L'avenir de la maison de couture Christian Lacroix, en redressement judiciaire, a été mis en délibéré au 1er décembre par le tribunal de commerce de Paris mardi, qui a regretté qu'aucun des repreneurs n'ait garanti à ce jour les moyens de financement de leurs projets.
"A ce jour, les candidats repreneurs n'ont pas justifié des moyens de financement mis en oeuvre dans leurs projets d'entreprise, ou en tout cas pas suffisamment", a expliqué l'administrateur judiciaire Régis Valliot à l'issue d'une audience de trois heures.
Il a précisé que d'ici le 1er décembre, le cheikh émirati Hassan ben Ali al-Naimi, candidat à la reprise de la maison de couture, ainsi que le cabinet Bernard Krief Consulting (BKC), pouvaient encore éventuellement transmettre ces justificatifs au tribunal.

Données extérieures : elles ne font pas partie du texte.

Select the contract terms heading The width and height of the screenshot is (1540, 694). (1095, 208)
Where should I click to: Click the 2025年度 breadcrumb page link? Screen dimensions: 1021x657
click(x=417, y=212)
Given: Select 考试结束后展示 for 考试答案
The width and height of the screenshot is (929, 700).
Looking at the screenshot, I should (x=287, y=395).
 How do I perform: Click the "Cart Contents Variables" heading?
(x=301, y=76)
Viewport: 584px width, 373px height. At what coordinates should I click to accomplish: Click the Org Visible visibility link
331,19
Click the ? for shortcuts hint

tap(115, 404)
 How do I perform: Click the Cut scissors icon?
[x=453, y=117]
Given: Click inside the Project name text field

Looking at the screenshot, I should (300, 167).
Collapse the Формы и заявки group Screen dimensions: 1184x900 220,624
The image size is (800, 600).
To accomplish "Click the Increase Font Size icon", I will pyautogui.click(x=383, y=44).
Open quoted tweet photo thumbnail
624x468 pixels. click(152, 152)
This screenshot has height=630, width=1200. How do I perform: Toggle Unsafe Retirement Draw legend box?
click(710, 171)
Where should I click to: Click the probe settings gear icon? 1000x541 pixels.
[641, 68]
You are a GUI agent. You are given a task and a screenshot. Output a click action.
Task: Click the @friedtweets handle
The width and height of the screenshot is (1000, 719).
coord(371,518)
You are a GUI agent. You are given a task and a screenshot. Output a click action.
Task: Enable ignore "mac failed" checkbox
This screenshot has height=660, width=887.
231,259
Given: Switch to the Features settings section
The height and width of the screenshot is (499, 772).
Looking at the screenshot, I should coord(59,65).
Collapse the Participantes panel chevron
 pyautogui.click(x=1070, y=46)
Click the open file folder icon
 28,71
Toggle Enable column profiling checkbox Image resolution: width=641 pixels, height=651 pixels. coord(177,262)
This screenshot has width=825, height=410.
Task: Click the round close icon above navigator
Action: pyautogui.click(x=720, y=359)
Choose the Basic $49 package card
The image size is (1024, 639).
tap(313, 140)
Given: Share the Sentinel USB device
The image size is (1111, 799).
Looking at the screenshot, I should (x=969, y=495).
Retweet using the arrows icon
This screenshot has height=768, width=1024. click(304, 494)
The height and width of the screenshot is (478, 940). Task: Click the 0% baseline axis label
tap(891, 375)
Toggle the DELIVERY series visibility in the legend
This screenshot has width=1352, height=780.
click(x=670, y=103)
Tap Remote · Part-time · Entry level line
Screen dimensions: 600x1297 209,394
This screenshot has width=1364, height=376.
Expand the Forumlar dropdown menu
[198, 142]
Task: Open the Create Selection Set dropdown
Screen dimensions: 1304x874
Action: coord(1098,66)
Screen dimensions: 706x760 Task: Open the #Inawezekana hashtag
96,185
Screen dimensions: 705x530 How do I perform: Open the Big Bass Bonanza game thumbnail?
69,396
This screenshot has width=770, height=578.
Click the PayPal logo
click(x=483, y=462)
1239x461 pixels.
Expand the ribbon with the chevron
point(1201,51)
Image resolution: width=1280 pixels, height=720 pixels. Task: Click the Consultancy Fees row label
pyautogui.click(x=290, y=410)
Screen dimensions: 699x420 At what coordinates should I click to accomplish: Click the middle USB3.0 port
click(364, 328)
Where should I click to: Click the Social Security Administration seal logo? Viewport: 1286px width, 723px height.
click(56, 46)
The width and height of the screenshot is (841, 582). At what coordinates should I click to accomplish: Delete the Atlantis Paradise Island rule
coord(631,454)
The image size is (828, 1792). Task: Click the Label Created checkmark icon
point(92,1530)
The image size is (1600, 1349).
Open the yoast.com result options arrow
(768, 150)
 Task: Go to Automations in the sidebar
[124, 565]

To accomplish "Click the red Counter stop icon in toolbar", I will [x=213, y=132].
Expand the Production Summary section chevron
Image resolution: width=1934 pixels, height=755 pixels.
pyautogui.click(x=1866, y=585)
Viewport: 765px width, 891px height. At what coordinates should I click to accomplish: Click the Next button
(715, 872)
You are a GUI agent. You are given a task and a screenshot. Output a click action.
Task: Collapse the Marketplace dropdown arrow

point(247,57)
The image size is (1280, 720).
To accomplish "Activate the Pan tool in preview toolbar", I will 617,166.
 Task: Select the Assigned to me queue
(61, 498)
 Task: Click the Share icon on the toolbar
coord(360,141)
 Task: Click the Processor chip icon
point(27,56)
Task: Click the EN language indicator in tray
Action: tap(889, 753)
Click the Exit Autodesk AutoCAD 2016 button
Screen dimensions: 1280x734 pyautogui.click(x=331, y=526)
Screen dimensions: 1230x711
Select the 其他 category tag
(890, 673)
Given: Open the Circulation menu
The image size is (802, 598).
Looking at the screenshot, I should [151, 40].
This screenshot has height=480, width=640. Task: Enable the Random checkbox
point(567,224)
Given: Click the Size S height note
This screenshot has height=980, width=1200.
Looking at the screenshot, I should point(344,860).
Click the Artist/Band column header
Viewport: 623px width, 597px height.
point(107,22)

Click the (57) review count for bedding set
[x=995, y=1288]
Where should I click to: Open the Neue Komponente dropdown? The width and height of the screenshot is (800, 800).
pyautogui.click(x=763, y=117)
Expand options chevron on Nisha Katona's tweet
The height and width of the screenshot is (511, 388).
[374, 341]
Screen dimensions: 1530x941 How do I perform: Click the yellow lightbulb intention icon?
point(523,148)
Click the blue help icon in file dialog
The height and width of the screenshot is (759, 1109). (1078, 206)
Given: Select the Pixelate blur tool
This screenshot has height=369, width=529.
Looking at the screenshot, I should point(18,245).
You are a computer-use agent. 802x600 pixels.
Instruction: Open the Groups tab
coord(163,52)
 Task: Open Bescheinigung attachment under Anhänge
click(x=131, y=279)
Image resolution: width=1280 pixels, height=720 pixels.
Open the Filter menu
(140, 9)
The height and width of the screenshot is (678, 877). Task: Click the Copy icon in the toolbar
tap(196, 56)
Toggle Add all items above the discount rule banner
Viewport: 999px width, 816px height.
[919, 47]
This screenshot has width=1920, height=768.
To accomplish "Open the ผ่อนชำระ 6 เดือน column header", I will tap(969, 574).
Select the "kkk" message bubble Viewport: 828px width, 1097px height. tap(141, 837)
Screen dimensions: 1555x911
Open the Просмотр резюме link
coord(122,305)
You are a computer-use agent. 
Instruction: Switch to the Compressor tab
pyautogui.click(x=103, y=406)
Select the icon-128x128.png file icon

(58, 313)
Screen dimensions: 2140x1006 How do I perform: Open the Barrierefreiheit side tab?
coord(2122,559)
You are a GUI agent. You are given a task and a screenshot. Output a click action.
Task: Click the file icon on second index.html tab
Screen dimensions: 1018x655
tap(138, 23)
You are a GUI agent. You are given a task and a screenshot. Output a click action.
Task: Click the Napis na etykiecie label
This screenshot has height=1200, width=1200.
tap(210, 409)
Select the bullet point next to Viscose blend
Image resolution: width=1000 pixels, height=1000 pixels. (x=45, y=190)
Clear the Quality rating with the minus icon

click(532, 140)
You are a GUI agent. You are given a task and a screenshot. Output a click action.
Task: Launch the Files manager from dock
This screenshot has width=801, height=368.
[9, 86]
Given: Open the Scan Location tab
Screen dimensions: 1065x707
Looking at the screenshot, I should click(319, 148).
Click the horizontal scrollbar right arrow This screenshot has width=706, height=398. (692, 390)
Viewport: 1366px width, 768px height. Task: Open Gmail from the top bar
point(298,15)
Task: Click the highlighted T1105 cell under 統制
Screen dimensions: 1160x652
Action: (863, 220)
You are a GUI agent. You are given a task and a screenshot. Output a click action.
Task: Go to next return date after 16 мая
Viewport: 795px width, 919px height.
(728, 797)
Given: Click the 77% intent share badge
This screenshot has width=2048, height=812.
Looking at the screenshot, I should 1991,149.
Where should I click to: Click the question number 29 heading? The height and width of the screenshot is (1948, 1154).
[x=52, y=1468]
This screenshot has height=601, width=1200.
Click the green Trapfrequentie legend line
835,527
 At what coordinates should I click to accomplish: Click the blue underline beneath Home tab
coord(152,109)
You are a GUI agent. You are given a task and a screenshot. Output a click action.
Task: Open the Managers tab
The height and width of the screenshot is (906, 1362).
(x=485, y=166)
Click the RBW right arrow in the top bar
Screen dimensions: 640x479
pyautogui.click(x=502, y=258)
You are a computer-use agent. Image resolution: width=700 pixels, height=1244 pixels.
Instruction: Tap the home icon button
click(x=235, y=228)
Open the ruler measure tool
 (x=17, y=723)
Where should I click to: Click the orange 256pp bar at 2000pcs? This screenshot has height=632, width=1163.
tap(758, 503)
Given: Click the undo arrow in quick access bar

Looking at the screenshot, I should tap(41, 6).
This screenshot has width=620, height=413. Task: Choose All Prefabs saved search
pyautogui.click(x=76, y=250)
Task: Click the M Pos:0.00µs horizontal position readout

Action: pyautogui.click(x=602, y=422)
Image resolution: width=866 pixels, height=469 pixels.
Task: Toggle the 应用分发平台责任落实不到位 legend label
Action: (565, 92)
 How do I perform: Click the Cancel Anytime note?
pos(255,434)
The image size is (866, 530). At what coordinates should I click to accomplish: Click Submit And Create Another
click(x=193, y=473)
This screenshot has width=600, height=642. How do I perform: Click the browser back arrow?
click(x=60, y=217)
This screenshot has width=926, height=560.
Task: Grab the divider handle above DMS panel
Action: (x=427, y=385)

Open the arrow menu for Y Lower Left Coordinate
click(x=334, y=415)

L'offre du cheikh, neveu du souverain du minuscule émirat d'Ajman (Emirats Arabes Unis), était considérée jusqu'à récemment comme la plus sérieuse par l'administrateur judiciaire.
Ni le couturier Christian Lacroix, ni les frères Leon et Simon Falic, propriétaires américains de la griffe, ni le cheikh Hassan ben Ali al-Naimi n'étaient présents à l'audience.